La présence des Indiens à Bruxelles a commencé à croître de manière significative à partir de l’an 2000. À cette date, ils n’étaient que 700, à peine 1000 en 2012, près de 4 000 en 2016 et près de 7 800 en 2023. On les retrouve essentiellement à Evere (un quart de la communauté) et Etterbeek (autour du Cinquantenaire).

Pourquoi Evere ? Cette “commune est caractérisée par l’importance du secteur IT et par sa proximité à l’aéroport de Zaventem et aux zonings d’activités de Diegem”, notait l’Ibsa en 2017. “Cette évolution serait en lien avec le profil des migrants indiens, probablement des travailleurs recrutés dans les secteurs technologiques. Cette migration est fréquemment suivie d’un retour au pays.”

Près de 76 % de la population bruxelloise est soit étranger, soit d’origine étrangère

Au même titre que les Polonais mais pour une raison différente, le nombre de Marocains ne cesse de baisser à Bruxelles. Ils étaient près de 37 000 en 2012, ils sont 34 000 au 1er janvier 2022, selon les données de l’Ibsa. Cette diminution s’explique logiquement par l’acquisition de la nationalité belge.

Dans son zoom 2024 sur les 19 communes, l’Ibsa pousse plus loin l’analyse de la “diversité de la population bruxelloise”. Et constate une “surreprésentation de la communauté d’origine nord-africaine dans quasiment toutes les communes bruxelloises” à l’exception de celles du sud-est de la région. “Ainsi, un Anderlechtois sur cinq est d’origine nord-africaine”, note l’institut, qui se base sur “une comparaison entre le nombre d’habitants avec une nationalité étrangère à la naissance et le nombre d’habitants dont la nationalité actuelle est autre que belge”. À Berchem-Sainte-Agathe, 16 % de la population est d’origine nord-africaine tandis qu’à Molenbeek-Saint-Jean, 28 % de la population est née avec une nationalité d’Afrique du Nord. “Ainsi, il y a 4,4 fois plus de Molenbeekois nés avec une nationalité d’Afrique du Nord (27 247 personnes) qu’il n’y a de personnes avec la nationalité correspondante (6 143 personnes).”

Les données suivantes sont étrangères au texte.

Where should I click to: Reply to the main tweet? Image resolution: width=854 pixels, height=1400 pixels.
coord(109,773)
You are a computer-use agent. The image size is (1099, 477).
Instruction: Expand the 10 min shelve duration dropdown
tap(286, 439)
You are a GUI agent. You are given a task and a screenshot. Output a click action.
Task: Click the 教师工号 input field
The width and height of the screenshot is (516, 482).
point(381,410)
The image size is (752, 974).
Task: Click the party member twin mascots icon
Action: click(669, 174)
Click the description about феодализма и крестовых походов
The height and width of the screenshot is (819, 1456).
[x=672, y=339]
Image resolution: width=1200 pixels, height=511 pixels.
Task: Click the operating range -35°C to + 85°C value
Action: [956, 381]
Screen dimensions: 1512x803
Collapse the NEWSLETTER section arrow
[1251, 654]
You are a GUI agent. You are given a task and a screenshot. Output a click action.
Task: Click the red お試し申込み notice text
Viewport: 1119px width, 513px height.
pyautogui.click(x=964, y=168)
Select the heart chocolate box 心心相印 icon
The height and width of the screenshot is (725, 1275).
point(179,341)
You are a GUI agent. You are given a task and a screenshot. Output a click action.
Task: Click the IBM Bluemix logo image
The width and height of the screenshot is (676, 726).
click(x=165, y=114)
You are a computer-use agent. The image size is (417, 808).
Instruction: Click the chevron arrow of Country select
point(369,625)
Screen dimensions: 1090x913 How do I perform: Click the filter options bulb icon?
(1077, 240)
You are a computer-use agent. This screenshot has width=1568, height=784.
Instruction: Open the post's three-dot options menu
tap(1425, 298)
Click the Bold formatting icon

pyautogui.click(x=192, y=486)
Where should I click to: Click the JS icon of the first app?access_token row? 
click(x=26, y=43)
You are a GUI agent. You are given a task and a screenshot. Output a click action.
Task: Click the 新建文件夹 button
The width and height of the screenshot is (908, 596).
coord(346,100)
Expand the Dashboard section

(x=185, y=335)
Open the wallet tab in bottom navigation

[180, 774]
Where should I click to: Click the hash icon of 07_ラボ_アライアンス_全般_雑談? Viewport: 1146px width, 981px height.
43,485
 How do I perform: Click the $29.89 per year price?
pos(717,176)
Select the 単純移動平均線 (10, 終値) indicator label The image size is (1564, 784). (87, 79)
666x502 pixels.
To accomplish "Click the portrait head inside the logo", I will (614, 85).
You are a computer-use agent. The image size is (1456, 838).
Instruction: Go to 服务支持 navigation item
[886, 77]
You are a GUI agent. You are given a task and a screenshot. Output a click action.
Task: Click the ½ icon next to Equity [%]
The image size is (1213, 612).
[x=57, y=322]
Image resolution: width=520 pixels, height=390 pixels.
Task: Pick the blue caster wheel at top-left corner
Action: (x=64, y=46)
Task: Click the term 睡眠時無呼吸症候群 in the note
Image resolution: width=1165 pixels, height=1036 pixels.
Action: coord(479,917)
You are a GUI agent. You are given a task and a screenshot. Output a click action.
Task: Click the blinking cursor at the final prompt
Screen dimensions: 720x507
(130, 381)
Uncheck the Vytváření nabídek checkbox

Où habitent les étrangers vivant à Bruxelles.
Où habitent les étrangers vivant à Bruxelles. ©Ibsa / Observatoire bruxellois de la santé et du social

Plus largement, la population bruxelloise se diversifie de plus en plus au fil des ans. Selon Statbel, au 1er janvier 2023, 76,6 % de la population bruxelloise est soit étrangère soit d’origine étrangère. La population d’Afrique du Nord y prend la plus grande part : 27 %, soit un peu moins de 260 000 habitants. La méthode de Statbel intègre les Belges dont un parent est belge, l’autre étranger. Ce qui peut surprendre car ces personnes ont la nationalité belge, tout en ayant parfois une double nationalité. Elle reste néanmoins la plus fidèle à la réalité de terrain si l’on veut analyser la diversité belge, bruxelloise, etc.